Dos Santos is accused of rejecting billions of dollars from state-owned companies under her father Jose Eduardo dos Santos’ nearly 40-year rule over the oil-rich South African nation.

The struggling ex-first daughter, whose business assets have been frozen since 2019, was ordered by a Dutch court this week to return shares worth $ 500 million to Angola’s national Sonangol energy group, which she chaired until Lourenco took power.

The transaction under which Dos Santos acquired his stake in the oil and gas company Galp is “invalid”, according to a copy of the verdict that AFP saw on Friday by the Dutch Arbitration Institute (NAI), which is part of the International Arbitration Court.

After paying a 15% deposit from another company’s bank account in the British Virgin Islands, dos Santos paid the rest of the amount in Angola’s local currency, worth a little outside the country, rather than in euros under the contract of sale, according to the NAI.

Santo’s six percent stake in Galp is part of a myriad of investments in Angola and former colonial ruler Portugal, worth about $ 3 billion, according to the Forbes newspaper, which has been reviewed.

The court’s decision – dated July 23 and first reported by the Dutch media late on Thursday – said the purchase of the shares in 2006, acquired through a company owned by dos Santos’ late husband Exem Energy, was illegal.

Dos Santos had consistently denied the crime and condemned all allegations as a politically motivated witch hunt.

Eczem’s lawyers intend to appeal the decision “to the competent court”.

“In this arbitration, the political story is clearly based on the legal analysis,” the company said in a statement sent to AFP on Friday.

One of Sonangol’s lawyers, Yas Banifatemi, told Dutch media that there was “nothing political” in the court’s decision.

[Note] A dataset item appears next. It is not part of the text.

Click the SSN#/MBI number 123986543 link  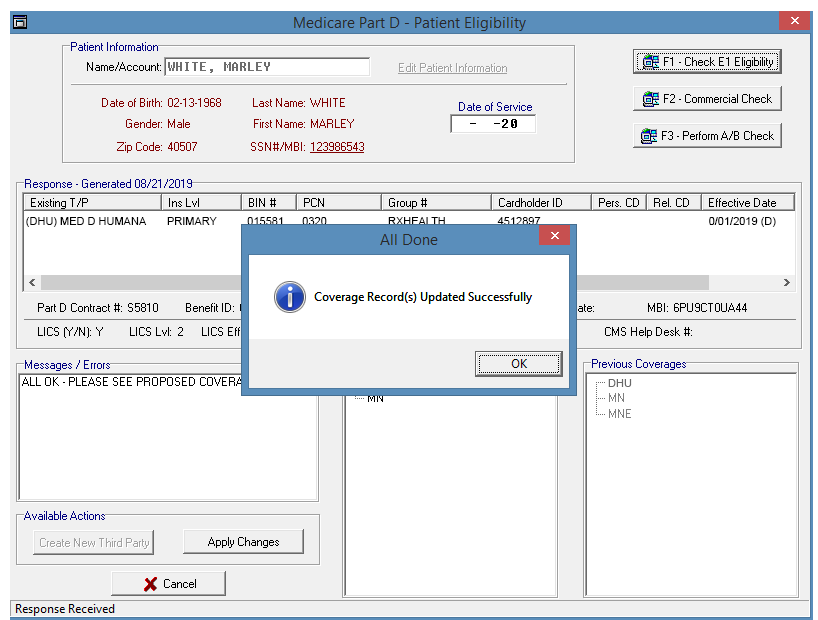[x=337, y=147]
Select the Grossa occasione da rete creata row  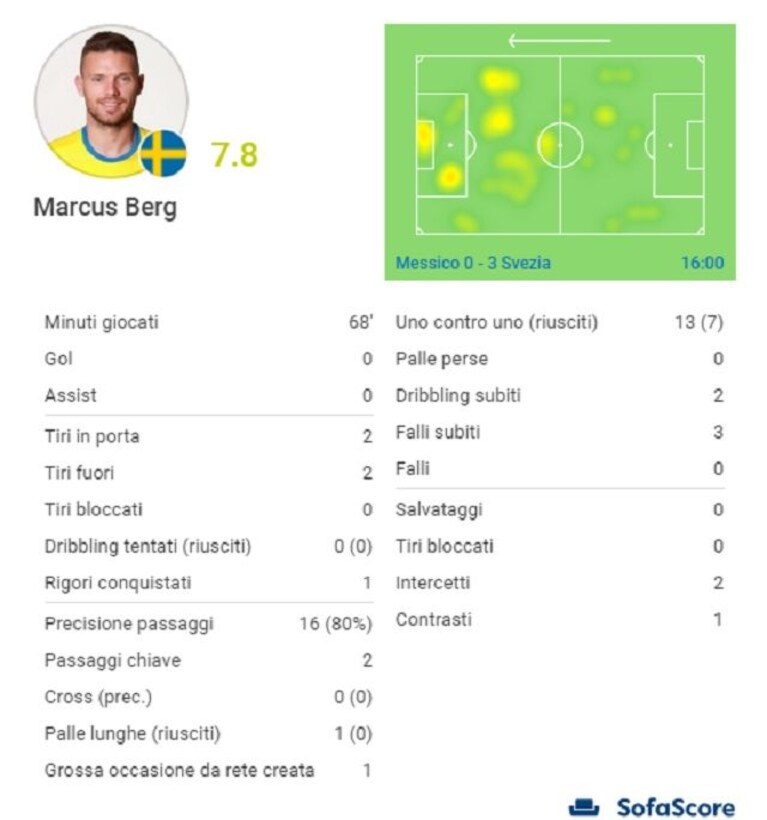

“The arbitral tribunal has ruled that Isabel dos Santos has enriched herself with money stolen from Angolan people,” said Banifatemi, quoted in the Dutch daily Het Financieele Dagblad.

‘The Princess’

President Joao Lourenco has vowed to crack down on corruption since dos Santos retired in 2017, removing his predecessor’s companions from key positions and investigating the previous regime for alleged transplants.

He has targeted several members of the dos Santos family, including Isabel and her younger brother Jose Filomeno dos Santos, who were sentenced to five years in prison for diverting oil revenues last year.

Isabel is the eldest daughter of Angola’s former president, accused of ruling the country with an iron fist and leaving a legacy of poverty and nepotism.

The British-educated billionaire businesswoman has faced several accusations of having looted the public purse and found the money abroad.

In a group of 715,000 files released in January 2020 by the award-winning New York-based International Consortium of Investigative Journalists (ICIJ) called the “Luanda Leaks,” dos Santos was accused of siphoning state funds from the oil-rich but impoverished country to assets at sea.

The nickname “the princess” in Angola was accused of having amassed her vast fortune thanks to the support of her authoritarian father.

In Portugal, in addition to Galp, she has large banking investments and has a controlling share in a Portuguese cable TV and telecom company.

In December 2019, Angola’s prosecutor froze bank accounts and assets owned by her and her Congolese husband Sindika Dokolo, who died last year, a move she described as an unfounded political vendetta.

Dos Santos became Africa’s richest woman after Forbes named her the continent’s first female billionaire in 2013. She lost that title when her assets were frozen.